Estradiol-17ß is influenced by age, housing system and laying performance in genetically divergent laying hens (Gallus gallus f.d.)
The estrogen estradiol-17ß is known as one of the major gonadal steroid hormones with different functions in reproduction. In this study we analyzed estradiol-17ß concentration in laying hens of four pure bred chicken laying lines at four different time intervals of the laying period (17th to 19th week of age, 33rd to 35th week of age, 49th to 51st week of age and 72nd week of age). The high performing white egg (WLA) and brown egg (BLA) layer lines as well as the low performing white (R11) and brown (L68) layer lines were kept in both single cages and a floor housing system. We investigated whether there were differences in estradiol concentrations between lines at different ages that could be related to selection for high egg production or phylogenetic origin of the animals, and whether there was an influence of housing conditions on estradiol-17ß.
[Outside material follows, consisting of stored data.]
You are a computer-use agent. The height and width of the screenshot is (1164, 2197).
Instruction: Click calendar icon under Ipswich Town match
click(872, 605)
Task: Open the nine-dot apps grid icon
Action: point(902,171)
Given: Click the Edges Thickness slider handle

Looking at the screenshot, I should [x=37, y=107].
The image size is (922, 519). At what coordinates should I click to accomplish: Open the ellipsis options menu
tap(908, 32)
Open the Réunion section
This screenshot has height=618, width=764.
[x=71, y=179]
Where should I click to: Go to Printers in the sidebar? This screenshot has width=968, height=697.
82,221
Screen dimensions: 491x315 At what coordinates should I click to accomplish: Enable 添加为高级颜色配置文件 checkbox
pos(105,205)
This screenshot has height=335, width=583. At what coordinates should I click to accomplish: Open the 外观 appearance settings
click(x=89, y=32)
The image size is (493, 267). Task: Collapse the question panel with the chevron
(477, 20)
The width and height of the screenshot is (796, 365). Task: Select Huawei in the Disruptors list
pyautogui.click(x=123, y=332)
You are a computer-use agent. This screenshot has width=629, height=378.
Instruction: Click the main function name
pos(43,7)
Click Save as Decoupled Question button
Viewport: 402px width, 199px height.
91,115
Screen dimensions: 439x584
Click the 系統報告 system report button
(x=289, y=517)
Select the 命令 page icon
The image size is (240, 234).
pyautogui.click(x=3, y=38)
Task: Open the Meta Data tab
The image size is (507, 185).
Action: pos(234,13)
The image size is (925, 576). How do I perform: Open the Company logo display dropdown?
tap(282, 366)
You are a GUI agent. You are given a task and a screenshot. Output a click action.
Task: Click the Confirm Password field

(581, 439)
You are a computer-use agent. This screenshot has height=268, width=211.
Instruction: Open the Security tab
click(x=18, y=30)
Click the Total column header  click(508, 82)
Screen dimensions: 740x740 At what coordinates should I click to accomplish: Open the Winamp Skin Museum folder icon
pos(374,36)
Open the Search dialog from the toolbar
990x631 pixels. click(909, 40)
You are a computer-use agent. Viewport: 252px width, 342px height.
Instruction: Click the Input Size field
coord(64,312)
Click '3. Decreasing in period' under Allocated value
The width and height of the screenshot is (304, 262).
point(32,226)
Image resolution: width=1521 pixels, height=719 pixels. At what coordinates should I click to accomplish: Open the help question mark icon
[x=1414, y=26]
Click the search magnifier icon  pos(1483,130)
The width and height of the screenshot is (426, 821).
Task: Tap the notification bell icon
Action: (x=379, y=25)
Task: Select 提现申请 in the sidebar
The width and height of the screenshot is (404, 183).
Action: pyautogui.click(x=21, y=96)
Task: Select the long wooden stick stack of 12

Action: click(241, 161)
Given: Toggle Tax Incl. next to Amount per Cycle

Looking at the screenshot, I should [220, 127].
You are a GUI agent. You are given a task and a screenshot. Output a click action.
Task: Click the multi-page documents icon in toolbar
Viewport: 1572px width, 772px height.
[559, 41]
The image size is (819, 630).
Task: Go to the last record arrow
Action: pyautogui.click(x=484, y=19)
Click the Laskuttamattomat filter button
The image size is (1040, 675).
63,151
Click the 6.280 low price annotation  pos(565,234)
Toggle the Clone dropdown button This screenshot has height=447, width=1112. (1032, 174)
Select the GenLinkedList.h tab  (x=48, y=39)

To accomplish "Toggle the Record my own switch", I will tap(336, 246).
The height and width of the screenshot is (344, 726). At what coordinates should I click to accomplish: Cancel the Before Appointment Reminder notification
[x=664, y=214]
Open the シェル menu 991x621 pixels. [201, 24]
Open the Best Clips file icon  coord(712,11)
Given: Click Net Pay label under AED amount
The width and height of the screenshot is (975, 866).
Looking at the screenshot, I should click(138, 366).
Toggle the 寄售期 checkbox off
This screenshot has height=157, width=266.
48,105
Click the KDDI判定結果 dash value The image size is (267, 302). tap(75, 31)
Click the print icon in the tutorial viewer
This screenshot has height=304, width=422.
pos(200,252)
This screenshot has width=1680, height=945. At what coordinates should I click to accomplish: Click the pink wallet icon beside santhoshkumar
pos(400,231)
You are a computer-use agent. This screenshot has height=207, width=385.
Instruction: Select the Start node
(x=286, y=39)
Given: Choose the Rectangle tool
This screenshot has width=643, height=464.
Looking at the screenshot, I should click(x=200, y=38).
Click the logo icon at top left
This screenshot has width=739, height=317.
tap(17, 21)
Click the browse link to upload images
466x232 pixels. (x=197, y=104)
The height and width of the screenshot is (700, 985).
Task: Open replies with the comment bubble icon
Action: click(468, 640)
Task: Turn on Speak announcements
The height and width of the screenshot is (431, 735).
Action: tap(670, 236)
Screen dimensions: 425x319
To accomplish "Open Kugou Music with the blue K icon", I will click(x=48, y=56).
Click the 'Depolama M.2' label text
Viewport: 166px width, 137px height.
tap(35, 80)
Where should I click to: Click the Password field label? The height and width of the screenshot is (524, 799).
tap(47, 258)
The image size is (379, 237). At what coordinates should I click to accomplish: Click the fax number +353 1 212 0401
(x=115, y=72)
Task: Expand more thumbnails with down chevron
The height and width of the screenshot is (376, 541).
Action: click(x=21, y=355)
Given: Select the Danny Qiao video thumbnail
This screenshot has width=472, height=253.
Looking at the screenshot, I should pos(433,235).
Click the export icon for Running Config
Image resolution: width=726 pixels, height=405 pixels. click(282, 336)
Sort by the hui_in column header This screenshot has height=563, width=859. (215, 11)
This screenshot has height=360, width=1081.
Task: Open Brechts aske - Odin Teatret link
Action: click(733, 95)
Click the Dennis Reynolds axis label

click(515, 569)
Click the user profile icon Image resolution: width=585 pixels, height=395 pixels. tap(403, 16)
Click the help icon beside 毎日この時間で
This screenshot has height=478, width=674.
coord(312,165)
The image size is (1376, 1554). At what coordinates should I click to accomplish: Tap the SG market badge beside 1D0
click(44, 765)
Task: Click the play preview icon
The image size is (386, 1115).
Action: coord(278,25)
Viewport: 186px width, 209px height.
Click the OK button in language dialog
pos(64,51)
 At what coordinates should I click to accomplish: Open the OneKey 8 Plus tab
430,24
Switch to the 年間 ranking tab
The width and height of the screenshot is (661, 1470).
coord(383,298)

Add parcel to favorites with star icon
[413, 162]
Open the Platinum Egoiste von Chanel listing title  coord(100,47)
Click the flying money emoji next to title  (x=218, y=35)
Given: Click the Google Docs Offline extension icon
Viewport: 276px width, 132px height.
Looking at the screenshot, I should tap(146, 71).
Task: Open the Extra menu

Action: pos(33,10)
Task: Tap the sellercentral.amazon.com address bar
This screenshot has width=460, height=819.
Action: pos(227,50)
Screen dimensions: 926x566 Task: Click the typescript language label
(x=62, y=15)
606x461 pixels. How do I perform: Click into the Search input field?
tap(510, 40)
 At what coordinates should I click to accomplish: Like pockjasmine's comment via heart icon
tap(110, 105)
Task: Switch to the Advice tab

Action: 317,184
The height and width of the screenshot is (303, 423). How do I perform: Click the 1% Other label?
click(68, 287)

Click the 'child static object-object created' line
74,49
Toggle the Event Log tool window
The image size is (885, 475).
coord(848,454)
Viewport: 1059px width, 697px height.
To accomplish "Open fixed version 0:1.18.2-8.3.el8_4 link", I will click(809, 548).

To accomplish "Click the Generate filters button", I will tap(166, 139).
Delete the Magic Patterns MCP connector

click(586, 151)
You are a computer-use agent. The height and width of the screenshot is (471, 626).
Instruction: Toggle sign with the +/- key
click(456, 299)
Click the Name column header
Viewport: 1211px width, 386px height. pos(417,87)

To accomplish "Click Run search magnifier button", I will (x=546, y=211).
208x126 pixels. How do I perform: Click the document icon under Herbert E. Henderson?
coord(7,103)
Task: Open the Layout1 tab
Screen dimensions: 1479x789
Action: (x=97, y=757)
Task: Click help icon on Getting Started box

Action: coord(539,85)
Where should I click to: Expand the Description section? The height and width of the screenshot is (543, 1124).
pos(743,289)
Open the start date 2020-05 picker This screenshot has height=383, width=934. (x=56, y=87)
Estradiol-17ß concentrations differed between high and low performing layer lines at all time intervals studied. High performing hens showed higher estradiol-17ß concentrations compared to low performing hens. In all lines, highest estradiol-17ß concentration was measured at their 49th to their 51st week of age, whereas the peak of laying intensity was observed at their 33rd to their 35th week of age. Additionally, hens with fewer opportunities for activity housed in cages showed higher estradiol-17ß concentrations than hens kept in a floor housing system with more movement possibilities. We could show that laying performance is strongly linked with estradiol concentration. This concentration changes during laying period and is also influenced by the housing system.